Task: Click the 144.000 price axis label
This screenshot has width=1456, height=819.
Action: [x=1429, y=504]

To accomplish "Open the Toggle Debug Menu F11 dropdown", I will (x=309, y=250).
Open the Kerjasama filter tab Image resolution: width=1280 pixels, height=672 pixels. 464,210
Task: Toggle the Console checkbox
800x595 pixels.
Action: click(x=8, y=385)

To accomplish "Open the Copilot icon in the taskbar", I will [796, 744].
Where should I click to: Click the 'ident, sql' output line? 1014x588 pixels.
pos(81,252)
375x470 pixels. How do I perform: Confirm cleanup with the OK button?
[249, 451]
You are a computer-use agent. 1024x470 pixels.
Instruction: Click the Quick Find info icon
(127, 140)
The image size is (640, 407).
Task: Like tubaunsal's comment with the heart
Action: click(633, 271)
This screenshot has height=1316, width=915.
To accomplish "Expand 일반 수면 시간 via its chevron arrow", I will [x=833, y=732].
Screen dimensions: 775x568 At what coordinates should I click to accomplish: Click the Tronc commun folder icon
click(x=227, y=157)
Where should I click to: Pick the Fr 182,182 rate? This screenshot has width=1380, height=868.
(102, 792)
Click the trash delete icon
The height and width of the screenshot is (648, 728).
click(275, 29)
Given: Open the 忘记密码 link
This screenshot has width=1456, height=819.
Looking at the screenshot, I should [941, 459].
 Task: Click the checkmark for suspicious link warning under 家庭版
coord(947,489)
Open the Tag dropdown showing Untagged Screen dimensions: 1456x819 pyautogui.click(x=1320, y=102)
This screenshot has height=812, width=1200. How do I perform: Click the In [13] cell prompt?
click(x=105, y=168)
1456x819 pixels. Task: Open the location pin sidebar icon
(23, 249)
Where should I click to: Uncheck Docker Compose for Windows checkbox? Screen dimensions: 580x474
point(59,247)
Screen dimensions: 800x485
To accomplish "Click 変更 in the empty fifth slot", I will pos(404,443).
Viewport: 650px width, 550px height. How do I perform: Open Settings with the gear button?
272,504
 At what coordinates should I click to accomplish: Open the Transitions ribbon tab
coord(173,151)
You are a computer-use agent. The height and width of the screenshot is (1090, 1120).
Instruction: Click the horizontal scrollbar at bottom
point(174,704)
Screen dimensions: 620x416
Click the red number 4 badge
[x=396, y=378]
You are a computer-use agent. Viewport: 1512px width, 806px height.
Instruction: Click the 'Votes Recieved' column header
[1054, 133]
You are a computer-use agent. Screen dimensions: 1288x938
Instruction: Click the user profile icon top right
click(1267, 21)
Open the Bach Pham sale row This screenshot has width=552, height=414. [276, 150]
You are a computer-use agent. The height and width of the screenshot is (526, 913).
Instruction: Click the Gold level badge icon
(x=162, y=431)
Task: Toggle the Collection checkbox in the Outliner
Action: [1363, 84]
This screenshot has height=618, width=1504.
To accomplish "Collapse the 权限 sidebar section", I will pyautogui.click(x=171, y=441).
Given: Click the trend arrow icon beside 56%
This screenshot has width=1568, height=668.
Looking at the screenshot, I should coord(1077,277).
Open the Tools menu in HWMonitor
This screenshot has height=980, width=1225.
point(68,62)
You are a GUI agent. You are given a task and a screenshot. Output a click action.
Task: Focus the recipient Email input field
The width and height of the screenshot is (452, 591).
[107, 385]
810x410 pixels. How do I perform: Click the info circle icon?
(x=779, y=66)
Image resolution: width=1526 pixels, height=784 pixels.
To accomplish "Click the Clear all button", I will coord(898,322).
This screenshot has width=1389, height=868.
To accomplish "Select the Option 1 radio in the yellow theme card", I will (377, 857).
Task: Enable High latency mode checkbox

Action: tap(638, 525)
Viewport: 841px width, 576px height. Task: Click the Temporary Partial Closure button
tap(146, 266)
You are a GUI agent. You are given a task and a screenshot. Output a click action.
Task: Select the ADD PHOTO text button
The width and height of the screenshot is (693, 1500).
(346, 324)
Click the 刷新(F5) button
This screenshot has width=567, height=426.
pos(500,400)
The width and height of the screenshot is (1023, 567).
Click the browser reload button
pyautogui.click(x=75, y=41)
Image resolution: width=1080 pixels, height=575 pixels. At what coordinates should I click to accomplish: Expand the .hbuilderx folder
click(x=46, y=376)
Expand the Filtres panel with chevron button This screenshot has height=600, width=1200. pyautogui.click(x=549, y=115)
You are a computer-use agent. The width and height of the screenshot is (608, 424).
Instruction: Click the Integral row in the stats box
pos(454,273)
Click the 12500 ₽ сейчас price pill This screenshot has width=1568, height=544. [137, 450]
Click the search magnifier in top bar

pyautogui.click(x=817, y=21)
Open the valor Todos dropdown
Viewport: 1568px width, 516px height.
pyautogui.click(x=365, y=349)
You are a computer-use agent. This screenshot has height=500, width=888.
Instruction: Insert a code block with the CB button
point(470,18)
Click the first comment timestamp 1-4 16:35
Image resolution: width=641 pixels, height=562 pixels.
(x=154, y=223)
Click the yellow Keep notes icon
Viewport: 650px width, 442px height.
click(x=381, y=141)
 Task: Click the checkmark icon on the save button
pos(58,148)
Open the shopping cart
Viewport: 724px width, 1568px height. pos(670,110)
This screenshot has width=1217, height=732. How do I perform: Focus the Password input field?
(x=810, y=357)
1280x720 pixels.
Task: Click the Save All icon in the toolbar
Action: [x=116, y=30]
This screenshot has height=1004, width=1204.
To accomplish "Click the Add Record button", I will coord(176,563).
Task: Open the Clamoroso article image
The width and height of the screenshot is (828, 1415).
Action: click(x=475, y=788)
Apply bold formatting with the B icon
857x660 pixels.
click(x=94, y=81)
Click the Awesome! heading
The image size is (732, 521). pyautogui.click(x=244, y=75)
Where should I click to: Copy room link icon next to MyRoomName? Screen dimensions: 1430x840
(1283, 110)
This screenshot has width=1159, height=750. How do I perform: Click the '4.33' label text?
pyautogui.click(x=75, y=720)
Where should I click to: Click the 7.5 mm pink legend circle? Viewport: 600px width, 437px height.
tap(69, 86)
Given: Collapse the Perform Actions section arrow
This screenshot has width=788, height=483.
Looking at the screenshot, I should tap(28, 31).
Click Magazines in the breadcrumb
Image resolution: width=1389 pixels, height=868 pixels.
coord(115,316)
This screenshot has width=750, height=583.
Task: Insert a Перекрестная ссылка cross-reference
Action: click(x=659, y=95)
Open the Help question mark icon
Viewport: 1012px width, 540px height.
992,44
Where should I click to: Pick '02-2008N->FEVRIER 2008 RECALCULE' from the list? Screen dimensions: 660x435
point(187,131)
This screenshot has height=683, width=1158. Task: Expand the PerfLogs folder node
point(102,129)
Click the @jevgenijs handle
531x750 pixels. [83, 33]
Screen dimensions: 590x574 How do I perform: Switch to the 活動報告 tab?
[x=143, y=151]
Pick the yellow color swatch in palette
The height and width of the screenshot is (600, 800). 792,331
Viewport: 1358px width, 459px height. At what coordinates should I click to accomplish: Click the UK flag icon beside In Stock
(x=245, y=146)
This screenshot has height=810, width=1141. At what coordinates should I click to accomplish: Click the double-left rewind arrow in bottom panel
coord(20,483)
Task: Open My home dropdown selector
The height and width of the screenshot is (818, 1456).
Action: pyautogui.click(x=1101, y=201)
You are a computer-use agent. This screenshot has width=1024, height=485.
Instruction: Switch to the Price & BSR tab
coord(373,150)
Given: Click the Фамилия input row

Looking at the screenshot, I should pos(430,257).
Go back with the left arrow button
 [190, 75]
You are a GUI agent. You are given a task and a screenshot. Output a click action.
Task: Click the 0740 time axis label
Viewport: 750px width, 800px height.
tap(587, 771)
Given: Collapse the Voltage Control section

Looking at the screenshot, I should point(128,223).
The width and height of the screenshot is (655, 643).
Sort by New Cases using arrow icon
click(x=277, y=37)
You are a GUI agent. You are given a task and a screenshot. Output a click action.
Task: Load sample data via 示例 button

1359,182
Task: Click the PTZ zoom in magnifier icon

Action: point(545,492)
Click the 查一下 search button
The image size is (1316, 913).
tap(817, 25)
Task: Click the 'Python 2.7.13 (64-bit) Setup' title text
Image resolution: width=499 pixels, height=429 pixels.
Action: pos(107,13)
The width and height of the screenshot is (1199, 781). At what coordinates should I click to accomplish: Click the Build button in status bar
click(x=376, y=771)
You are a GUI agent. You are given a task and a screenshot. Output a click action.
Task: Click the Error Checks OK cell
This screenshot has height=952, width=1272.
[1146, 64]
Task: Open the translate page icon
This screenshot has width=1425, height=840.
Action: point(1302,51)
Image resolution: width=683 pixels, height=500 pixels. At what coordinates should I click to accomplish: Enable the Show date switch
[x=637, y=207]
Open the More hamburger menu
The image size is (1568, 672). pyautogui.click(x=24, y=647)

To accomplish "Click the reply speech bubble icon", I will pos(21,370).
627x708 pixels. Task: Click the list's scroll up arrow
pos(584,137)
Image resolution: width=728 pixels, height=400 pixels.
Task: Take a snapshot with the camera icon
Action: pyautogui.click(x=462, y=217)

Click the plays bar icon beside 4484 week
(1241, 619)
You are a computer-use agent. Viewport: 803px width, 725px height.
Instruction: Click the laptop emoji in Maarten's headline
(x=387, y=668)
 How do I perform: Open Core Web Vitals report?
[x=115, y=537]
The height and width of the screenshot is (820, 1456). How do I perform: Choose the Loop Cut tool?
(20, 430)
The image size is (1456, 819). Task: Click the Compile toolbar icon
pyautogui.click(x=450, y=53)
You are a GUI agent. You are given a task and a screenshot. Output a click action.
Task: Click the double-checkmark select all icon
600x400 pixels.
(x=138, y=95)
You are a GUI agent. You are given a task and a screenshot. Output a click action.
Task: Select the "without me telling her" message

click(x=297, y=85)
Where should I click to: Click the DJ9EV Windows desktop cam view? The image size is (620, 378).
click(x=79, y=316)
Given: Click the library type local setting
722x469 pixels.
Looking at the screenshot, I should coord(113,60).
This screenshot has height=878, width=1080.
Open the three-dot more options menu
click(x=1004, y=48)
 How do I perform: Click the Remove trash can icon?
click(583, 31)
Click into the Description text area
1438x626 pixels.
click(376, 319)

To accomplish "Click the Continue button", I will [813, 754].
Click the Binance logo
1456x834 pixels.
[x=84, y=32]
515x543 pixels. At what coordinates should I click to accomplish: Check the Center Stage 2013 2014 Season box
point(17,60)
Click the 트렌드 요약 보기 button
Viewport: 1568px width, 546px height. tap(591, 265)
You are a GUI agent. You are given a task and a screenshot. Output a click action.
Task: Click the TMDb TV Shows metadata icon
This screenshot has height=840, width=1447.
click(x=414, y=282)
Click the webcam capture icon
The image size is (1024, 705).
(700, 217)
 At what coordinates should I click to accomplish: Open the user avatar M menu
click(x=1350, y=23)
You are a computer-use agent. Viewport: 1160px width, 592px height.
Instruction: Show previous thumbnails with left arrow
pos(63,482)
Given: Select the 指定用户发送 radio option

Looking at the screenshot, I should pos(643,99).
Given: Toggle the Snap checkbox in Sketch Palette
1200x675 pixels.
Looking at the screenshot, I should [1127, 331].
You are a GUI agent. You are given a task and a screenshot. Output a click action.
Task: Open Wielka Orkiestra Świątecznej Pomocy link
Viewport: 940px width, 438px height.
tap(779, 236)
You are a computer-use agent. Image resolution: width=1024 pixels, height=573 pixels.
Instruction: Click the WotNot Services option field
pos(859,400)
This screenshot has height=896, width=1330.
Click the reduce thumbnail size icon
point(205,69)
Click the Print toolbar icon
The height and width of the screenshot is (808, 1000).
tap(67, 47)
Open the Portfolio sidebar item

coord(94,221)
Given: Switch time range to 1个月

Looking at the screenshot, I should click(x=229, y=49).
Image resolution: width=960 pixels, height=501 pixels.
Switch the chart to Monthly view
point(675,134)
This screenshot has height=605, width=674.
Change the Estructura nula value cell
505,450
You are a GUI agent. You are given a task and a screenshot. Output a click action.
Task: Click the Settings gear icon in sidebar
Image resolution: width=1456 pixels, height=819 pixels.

──────────

* SHORT EXERCISE *
Copy the listing above word for word, from the line with "810x410 pixels. How" to the line with "will (377, 857).".

* WRITTEN REPLY *
810x410 pixels. How do I perform: Click the info circle icon?
(x=779, y=66)
Image resolution: width=1526 pixels, height=784 pixels.
To accomplish "Click the Clear all button", I will coord(898,322).
This screenshot has width=1389, height=868.
To accomplish "Select the Option 1 radio in the yellow theme card", I will (377, 857).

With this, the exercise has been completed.